Саня, чувствуя кожей лба неприятное давление, задвигал вхолостую губами: тут надо сказать, что был у нашего студента вдобавок ко всему ещё один дефектик – он букву «л» категорически не выговаривал. Всякий раз, когда школе, а потом в институте у него спрашивали фамилию, он испытывал страшные моральные и физические мучения, начинал заикаться, краснеть и выдавливал, наконец, из себя отвратительно писклявым голосом: «Вооо-ошкин». Вот и сейчас так же ответил полковнику противным детским голоском. Шуев ухмыльнулся и, хлопнув для поддержки Саню по спине, продолжил шептать, брызжа слюной ему в лицо.
-Русский, значит. А русский Саня, это тебе не немец, не американец, не еврей. Русский- это тебе не существительное, а прилагательное! А к чему его прилагать, русского-то? Не знаешь? А вот к этим,- полковник широким жестом обвёл рукой пространство,- просторам, вот к этому снегу, к этой бесконечности и прилагать! А чем прилагать? Да вот этой головой! Готов башку расшибить ради Родины?- Шуев чуть отстранился и несильно, но ощутимо приложился, стукнулся головой о Санин лоб, который у того уже болеть, потеть, краснеть начал.
Ложкин, наконец, сделал шаг назад и оторвал себя от главы семейства. И удивлённо смотрел на полковника. Тот тоже глядел прямо в глаза женишка – глядел серьёзно и строго. Но тут черты лица его изменились, смягчились, и он захохотал: вроде как вышутил довольно нелепую ситуацию. Саня с облегчением захихикал подобострастно.
— Высота 1500 километров, студент, полёт нормальный! Ууууууу!- Шуев завыл, расставил руки в стороны, изображая самолёт, развернулся как бы на бреющем, и улетел к гостям.

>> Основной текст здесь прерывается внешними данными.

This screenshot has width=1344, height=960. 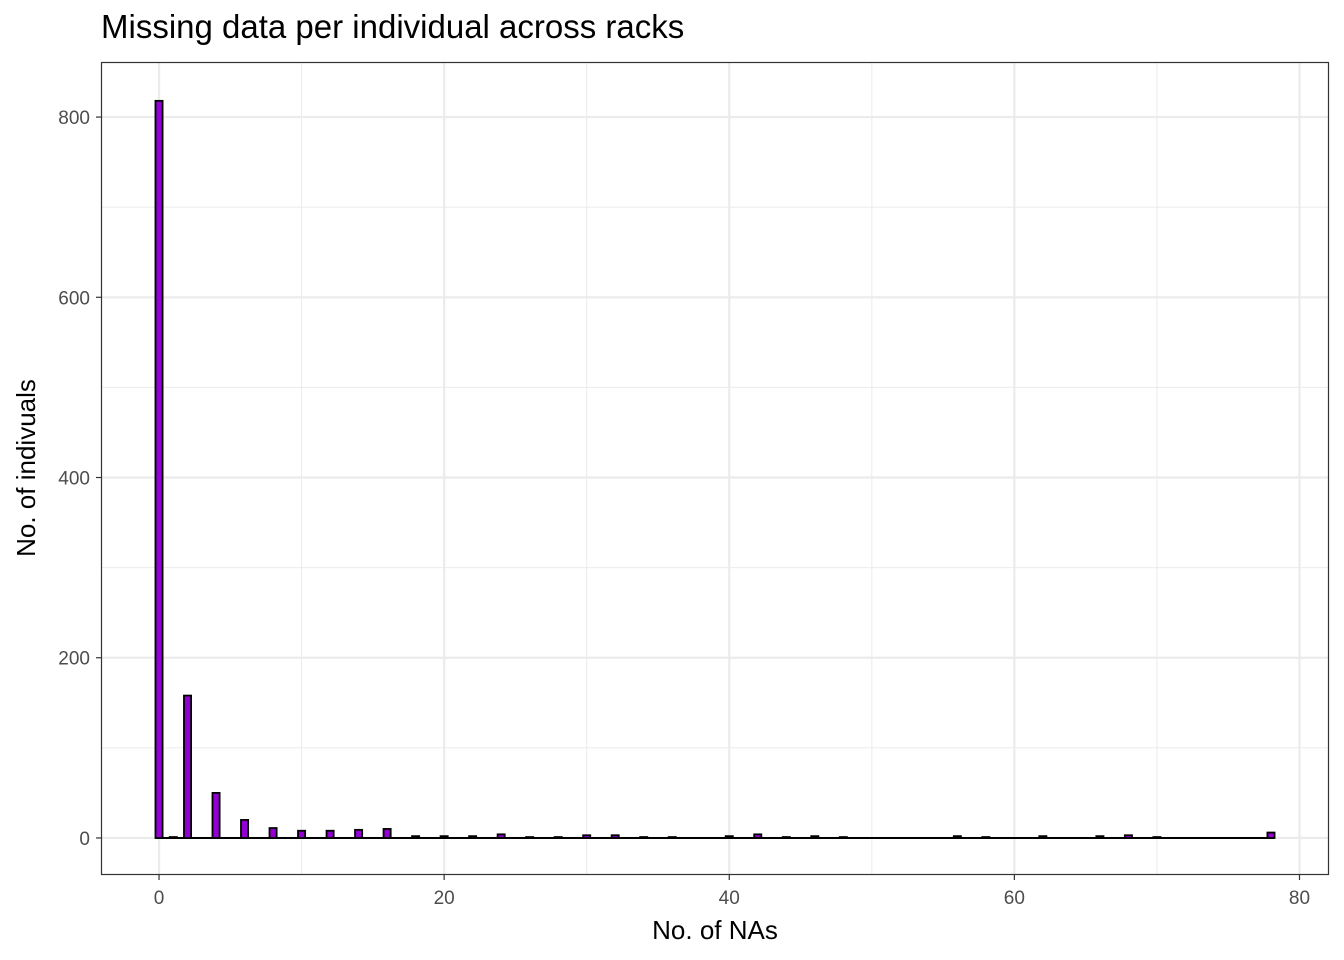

Ложкин выдохнул. «Пьян он что ли?» — подумалось ему. Но решил не углубляться мыслями. В каждой семье свои порядки, свой устав. Ему в туалет захотелось по маленькому. Он, забыв, зачем отходил, подошёл к Юле, которая стояла всё так же у окна, задумчивая, почти грустная, какая-то даже совсем чужая.

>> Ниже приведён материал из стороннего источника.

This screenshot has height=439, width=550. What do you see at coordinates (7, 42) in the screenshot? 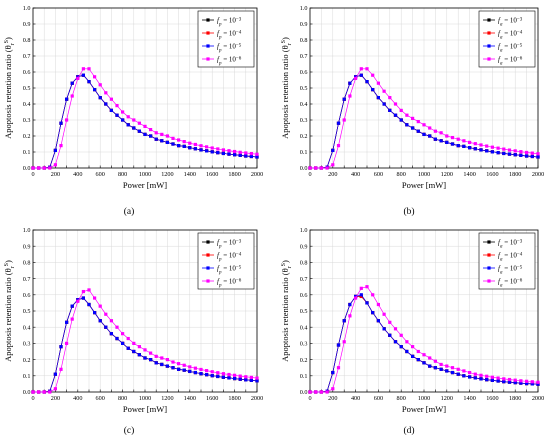
I see `y-axis-title-sup: S` at bounding box center [7, 42].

- Юль, мне бы…- начал Саня.
-Там, в конце коридора, последняя дверь,- поняла без лишних слов Юля и указала пальчиком, даже не посмотрев на Саню.

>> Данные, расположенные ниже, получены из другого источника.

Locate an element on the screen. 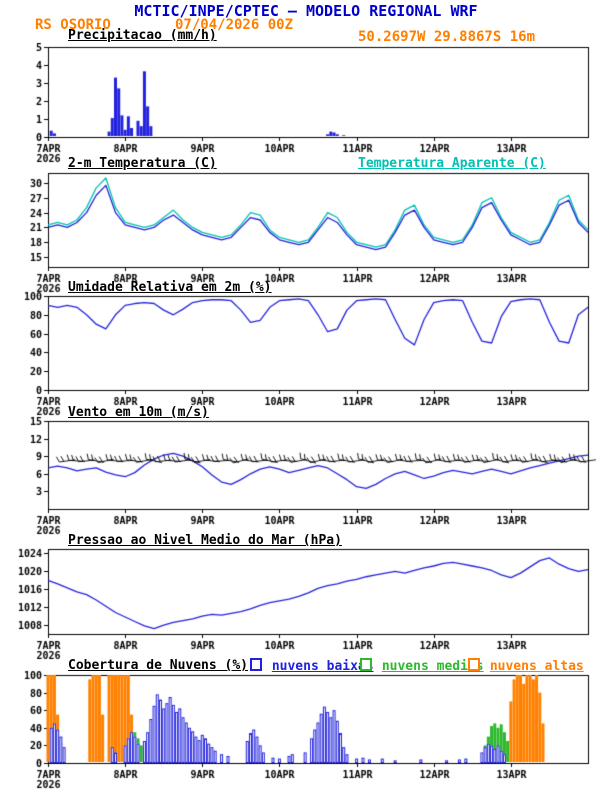 This screenshot has height=792, width=612. station-name: RS OSORIO is located at coordinates (73, 25).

Ложкин кивнул. И пошёл по коридору. Паркет скрипел. На стенах висели картины. Оригинальные, надо сказать – всё какие-то шары да треугольнички были изображены на них. Кто бы мог подумать, что хозяева интересуются абстракционизмом. Саня открыл дверь и вошёл в ванную комнату. Заперся.
В светлой туалетной комнате неожиданно неприятно пахло калом. Ложкин, морщась, помочился. Стал мыть руки над раковиной, схватил неудачно мыльный кусок, тот выскользнул и прыгнул куда-то под ванную. Саня, чертыхнувшись, опустился на колени и полез. Сунул руку, нащупывая, и вдруг заорал: боль пронзила его палец, будто кто-то укусил его мелкими острыми зубками. Мышь? Крыса? Вскочив, он ударился головой о раковину, опять упал, завозился на полу, чертыхаясь… Наконец, поднялся, отряхнулся и вымыл руки и лицо. Руки дрожали. Укушенный палец саднил. Чёрт дёрнул его глянуть на своё отражение в зеркале – ему показалось, что голова двойника вся обмотана бинтами, как у мумии. Саня встряхнулся, сбросил наваждение, сплюнул в раковину. Слюна оказалась с примесью бурой крови.
-Хуй с ним, с мылом,- сказал вслух Саня. С ним, как это бывало почти всегда, когда он начинал какую-либо деятельность вне привычного, ограниченного строгими рамочками маленького мирка своего, творилась непотребная, нелепая чепуха. В таких случаях ему всегда представлялась в воображении такая картинка: некто безличный сидит где-то там в другом измерении в тёмной комнатке и управляет его судьбой с помощью замысловатых приборов и механизмов. Сейчас это некто с презрительным равнодушием выкручивает тумблер, например, влево и стрелочка Сашкиной жизнедеятельности неумолимо движется к пессимуму.
Он вздохнул. Так хорошо всё начиналось сегодня. Они ехали по занесённому шоссе. Юля вела, а он смотрел в окно, за окном проносились снежинки… Нет, нельзя портить такой особенный день своим скверным настроением. Он ещё раз глянул в зеркало – на этот раз там оказался соответствующий юноша с испуганным умеренно прыщавым лицом. Он честно попытался сложить губы в подобие улыбочки: получилось нечто среднее между гримасой стыда и выражением физического страдания. Что ж, сойдёт за неимением лучших вариантов.
И вышел из ванной и бодро зашагал по коридору, любуясь. И когда прошёл он в зал и увидел, что свет уже приглушён, а гости рассаживаются за столом, ощущение уюта и покоя вернулось. Саня прошёл на указанное ему место на краю стола, рядом с невестой.